The Macalope took a well-earned day off this week and what do you people do? You blow up the Internet. Not with butts, but with an "Apple fan" criticizing Apple.
That's "controversial iOS developer" (turns out if you are successful at what you do and have opinions about things like coffee and headphones you're "controversial") Marco Arment decrying what he perceives as a slide in Apple's software quality.
Arment has long been a favorite of Business Insider
Apple's hardware today is amazing--it has never been better. But the software quality has fallen so much in the last few years that I'm deeply concerned for its future.
Oh, boy. Heeeeere we go. And, yes, away it went. Business Insider, Huffington Post, Wall Street Journal, CNN, CNBC and probably the Catering Industry Association Newsletter all jumped on the post like seagulls on a french fry.
"APPLE FAN THINKS APPLE SOFTWARE QUALITY IN NOSE DIVE BLAZZLE ROZZLE FLOZZLE ENGAGE CAPS LOCK DEATH MODE"
What set Arment off was a post by a developer (since taken down, probably for traffic reasons) saying he was leaving the Mac for Linux. Well, OK, but that's not exactly a trend as Apple continues to sell more Macs every year. The Macalope doesn't know if you've used Windows 8.1 or any recent flavors of Linux, but he has and he can tell you the grass is not greener. Even over the septic tank parts.
This, however, is true:
But it should be troubling if a lot of people are staying on your OS because everything else is worse, not necessarily because they love it.

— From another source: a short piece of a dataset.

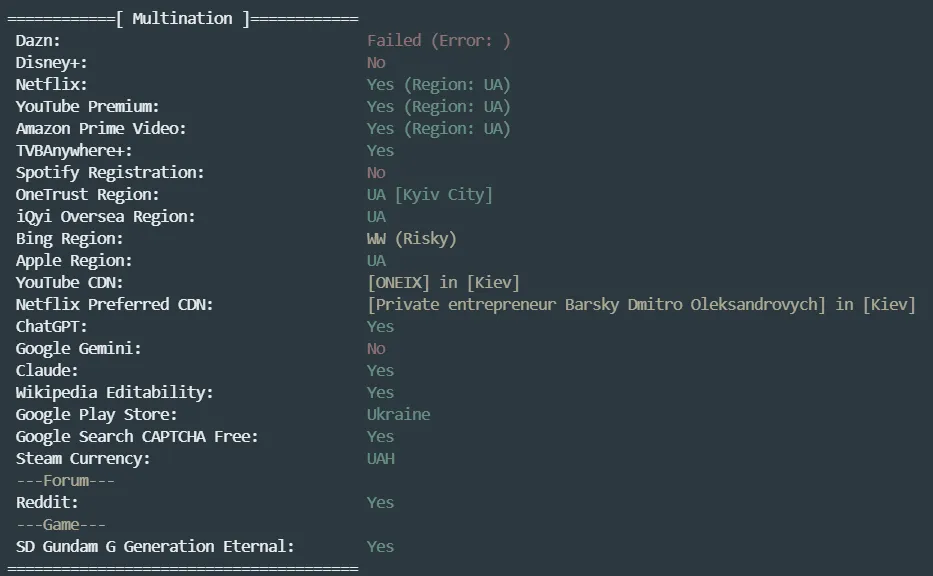This screenshot has height=576, width=933.
Task: Click the UAH Steam Currency value
Action: 381,459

While that is the standard we'd like to see Apple hold itself to, the Macalope is of more a like mind with Daniel Jalkut, who points out there have been complaints about Apple's software quality going back to when the company was first founded by Howard Stark in the days after World War II. Some people said Lion was Apple's Vista, for crying out loud.
But, while the Macalope might disagree with the tone, if not the content, of Arment's piece, he's not going to pick apart the whole thing. Why?
Update: I regret having published this.
Only after publishing his piece did Arment realize how it would be weaponized into a deadly nerve gas of dumb capable of taking out the rational thought centers of a million brains and somehow replacing them with store-brand butterscotch pudding. (Scientists have yet to figure out how that last part was accomplished.)
All of [these publications were] using my name, and a few of my words, to create drama, fan the flames, and get some views.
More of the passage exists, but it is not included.